Cannes is a cinephile’s dream, and with the line up released today there will be plenty to talk about when the festival runs between the 12th and 23rd of May and HeyUGuys will be there covering as many of the big films as possible.

We’ve very pleased to introduce our Cannes correspondent Simon Gallagher, who covered Cannes last year for Obsessed With Film where he is the Features Editor. Simon will be our man in Cannes, bringing his considerable expertise to bear on the films which will be on show and we asked him to sum up his reaction to the line up and the 2010 festival itself.

Here’s what Simon had to say.

So, the 63rd Cannes film festival is officially upon us, with today’s announcement of the films in and out of competition: I have to say I’m impressed. While my head was turned at the rumours of Toy Story 3 and The Rum Diary, neither really felt like Cannes films in the same way that Fishtank and The Imaginarium of Doctor Parnassus sang their relevance last year. Generally speaking, and in contrast to last year’s selection, today’s announcement feels a lot truer to the festival’s spirit of international filmic celebration.

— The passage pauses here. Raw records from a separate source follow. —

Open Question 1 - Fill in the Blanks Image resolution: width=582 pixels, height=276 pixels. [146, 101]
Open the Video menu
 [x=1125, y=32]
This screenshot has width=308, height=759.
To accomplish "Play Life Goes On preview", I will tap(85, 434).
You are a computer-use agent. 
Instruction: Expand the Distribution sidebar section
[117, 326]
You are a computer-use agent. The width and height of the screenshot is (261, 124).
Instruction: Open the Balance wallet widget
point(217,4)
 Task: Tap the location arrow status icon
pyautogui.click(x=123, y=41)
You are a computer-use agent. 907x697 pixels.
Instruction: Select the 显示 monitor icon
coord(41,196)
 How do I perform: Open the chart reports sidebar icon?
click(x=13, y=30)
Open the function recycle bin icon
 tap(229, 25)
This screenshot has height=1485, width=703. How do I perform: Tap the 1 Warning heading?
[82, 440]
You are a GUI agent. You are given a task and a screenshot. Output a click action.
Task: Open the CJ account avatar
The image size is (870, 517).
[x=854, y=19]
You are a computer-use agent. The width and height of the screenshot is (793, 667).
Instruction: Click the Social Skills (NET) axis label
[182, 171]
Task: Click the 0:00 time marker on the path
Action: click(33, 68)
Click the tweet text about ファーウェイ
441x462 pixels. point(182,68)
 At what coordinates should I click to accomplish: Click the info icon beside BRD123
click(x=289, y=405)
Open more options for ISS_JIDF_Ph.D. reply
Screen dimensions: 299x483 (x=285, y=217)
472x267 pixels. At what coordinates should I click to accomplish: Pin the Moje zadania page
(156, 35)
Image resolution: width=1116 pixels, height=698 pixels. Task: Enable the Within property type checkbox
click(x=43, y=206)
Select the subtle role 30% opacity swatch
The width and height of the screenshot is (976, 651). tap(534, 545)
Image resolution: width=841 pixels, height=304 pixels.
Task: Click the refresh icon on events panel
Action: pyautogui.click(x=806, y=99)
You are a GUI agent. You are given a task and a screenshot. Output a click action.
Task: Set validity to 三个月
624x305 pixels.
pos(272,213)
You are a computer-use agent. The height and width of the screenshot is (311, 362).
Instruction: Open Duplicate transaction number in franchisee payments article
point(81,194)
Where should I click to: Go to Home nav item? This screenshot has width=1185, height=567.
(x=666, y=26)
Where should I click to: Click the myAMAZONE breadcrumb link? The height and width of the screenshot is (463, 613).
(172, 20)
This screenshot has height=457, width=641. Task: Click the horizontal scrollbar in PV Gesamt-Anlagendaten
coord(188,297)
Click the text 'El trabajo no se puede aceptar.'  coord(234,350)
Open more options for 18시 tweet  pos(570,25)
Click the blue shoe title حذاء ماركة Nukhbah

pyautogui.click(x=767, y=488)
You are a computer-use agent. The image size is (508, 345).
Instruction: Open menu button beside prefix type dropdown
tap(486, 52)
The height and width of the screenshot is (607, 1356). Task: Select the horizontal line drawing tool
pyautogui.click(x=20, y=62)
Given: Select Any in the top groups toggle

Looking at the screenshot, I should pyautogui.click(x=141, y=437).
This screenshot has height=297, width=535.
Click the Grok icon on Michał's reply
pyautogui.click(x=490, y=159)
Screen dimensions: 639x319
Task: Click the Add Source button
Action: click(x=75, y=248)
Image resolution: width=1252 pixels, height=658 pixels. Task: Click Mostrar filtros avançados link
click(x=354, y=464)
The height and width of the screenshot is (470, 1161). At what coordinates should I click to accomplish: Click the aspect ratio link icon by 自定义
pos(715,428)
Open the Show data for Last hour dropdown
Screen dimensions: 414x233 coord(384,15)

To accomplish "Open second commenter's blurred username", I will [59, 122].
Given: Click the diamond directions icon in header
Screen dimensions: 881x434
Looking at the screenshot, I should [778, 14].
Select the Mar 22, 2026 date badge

I have to admit, when it became clear that this year’s jury would be headed by Tim Burton, and would feature Benicio Del Toro and Kate Beckinsale, I was more than a little curious as to what direction the festival was taking. Thankfully, any initial trepidation was replaced with newly invigorated excitement at the prospect of seeing a Mike Leigh, a Hideo Nakata and a Jean-Luc Godard in the same week as the new Woody Allen and one of my most eagerly anticipated films of the last two years- Oliver Stone’s Wall Street sequel.

Particular highlights include the prospect of Doug Liman’s Fair Game, starring potential queen of the festival Naomi Watts (she is also part of the fame-heavy Woody Allen cast for You Will Meet a Tall Dark Stranger) and Sean Penn, Alejandro Gonzalez’s Biutiful with the peerless Javier Bardem, and Stephen Frears’ adaptation of Posy Simmonds’ graphic novel Tamara Drewe. Last year’s midnight screening of Drag Me to Hell, hit the perfect late-night note, and it looks like Gregg Araki’s sophomore effort Kaboom, about the sexual awakening of a group of college students, will hit different, but equally exciting high-notes in the same midnight slot.

There are a few mild disappointments in the announcement- Robin Hood may be a potential epic in the making, but it doesn’t hold the same personal draw as Pixar’s beautiful Up did in 2009. Don’t get me wrong- that is not to undermine the opportunity to see Ridley Scott’s latest.

The announcement is also a tale of two absences- on an individual level it is deeply regrettable that Terrence Malick’s Tree of Life isn’t yet included, though the festival’s artistic director Thierry Fremaux remains quietly optimistic that it will be completed in time to screen (presumably as a Special Screening). On a more general level, it is a shame that this year’s competition will not feature a female voice- especially in the wake of Kathryn Bigelow‘s still-astounding Oscar success. But then, historically the film choices live and die on merit, and thankfully have no political implications.

All in all, the line-up is a wonderful mix- with the eclectic international feel that continually makes Cannes the premier European film festival event. And I have to say, I couldn’t be happier to be covering it for HeyUGuys.